What is Pre-Existing Disease?

The original definition describes pre-existing disease (PED) as the terminology used to refer a particular medical condition, injury or ailment, that existed when the policyholder purchased the health insurance policy. An insurance provider usually excludes PED from the scope of insurance cover until the completion of the initial waiting period. This waiting period ranges from 2 years to 4 years.

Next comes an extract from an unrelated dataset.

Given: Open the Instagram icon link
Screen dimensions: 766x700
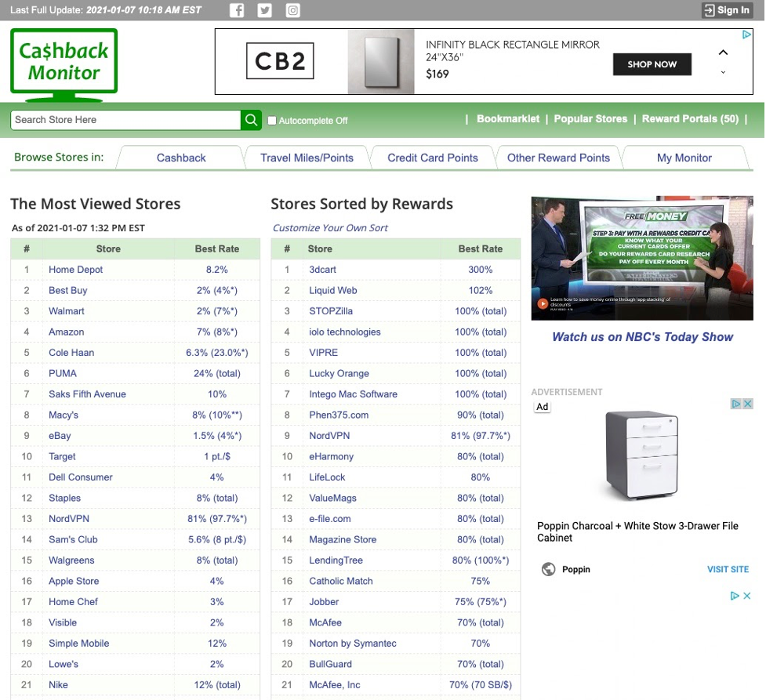Looking at the screenshot, I should [292, 10].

The IRDA has brought in 2 amendments in the original definition with an intent to widen the scope of insurance coverage for individuals ailing with PED and to reduce the rate of health insurance claim rejection. The two amendments done by IRDA are as under:

  1. On September 27th, 2019 IRDA issued amendment regulation stating that insurance companies must include certain illnesses and diseases if they were diagnosed in the policyholder within 3 months of purchase of the policy.
  2. On 10th February 2020, IRDA further amended the definition and now as per the recent circular, IRDA has deleted the ‘Additional/Modified Clause’. Thus, as per the new amendment, no disease or illness shall be considered as a pre-existing condition, if it is diagnosed within 3 months from the date of purchase of the policy or at any time later.

The new definition of pre-existing disease as per IRDAI circular consists of 3 important clauses as under:

  1. IRDAI defines a pre-existing disease as any condition, ailment, injury or disease which has been diagnosed by a doctor within 48 months i.e. 2 years prior to the date of issuance of health insurance policy by the insurer,
  2. As per IRDAI, pre-existing disease means any condition, ailment, injury or disease for which medical treatment was advised by or received from, a doctor within 48 months i.e. 2 years prior to the date of issuance of health insurance policy by the insurer,
  3. IRDA states, the insurance provider may define the norms of PED applicability at the time of reinstatement.

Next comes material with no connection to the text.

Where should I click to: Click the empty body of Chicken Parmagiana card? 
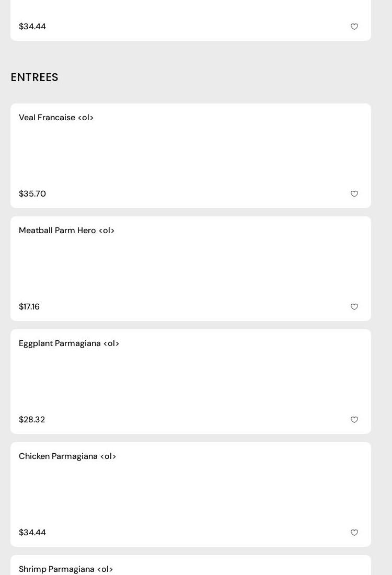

The new definition of pre-existing disease has deleted the following clause related to PED in the old definition:

The pre-existing disease is any condition, ailment, injury, or disease for which any symptom and signs if presented are leading to an illness or disease within less than 3 months of issuance of the policy. Also, one of the most important aspects of pre-existing disease is that it does not apply to overseas travel insurance.

How does the new amendment in the pre-existing disease help policyholders?

With the recent change in the definition of pre-existing disease, IRDA has silently issued a tab on the health insurance companies. Owing to the earlier definition of PEDs the health insurance providers were rejecting insurance claim and even the waiting period was creating a hindrance for insurance cover. So even after paying a hefty premium amount, the claim rejection rate was high. However, the recent move could undoubtedly reduce the rate of health insurance claim rejection.

Additionally, the IRDAI has stated in its new directive, has advised all insurance providers, third-party administrators (TPAs), insurance agents, and brokers, wherever applicable, to make necessary changes and ensure complete compliance of new directive with immediate effect.

Top 3 things to remember

The following are certain things that every prospective policyholder must keep in mind:

  1. To truthfully disclose medical history to the insurance provider
  2. To truthfully disclose details of any pre-existing disease, if any
  3. To understand that non-disclosure of the pre-existing disease might result in claim rejection or refusal from insurance provider to renew the policy

Final Words

Health insurance is an important investment. Ensure that you know and understand the terms and conditions as well as inclusions and exclusions of the policy. Do not forget to be transparent to the insurance provider.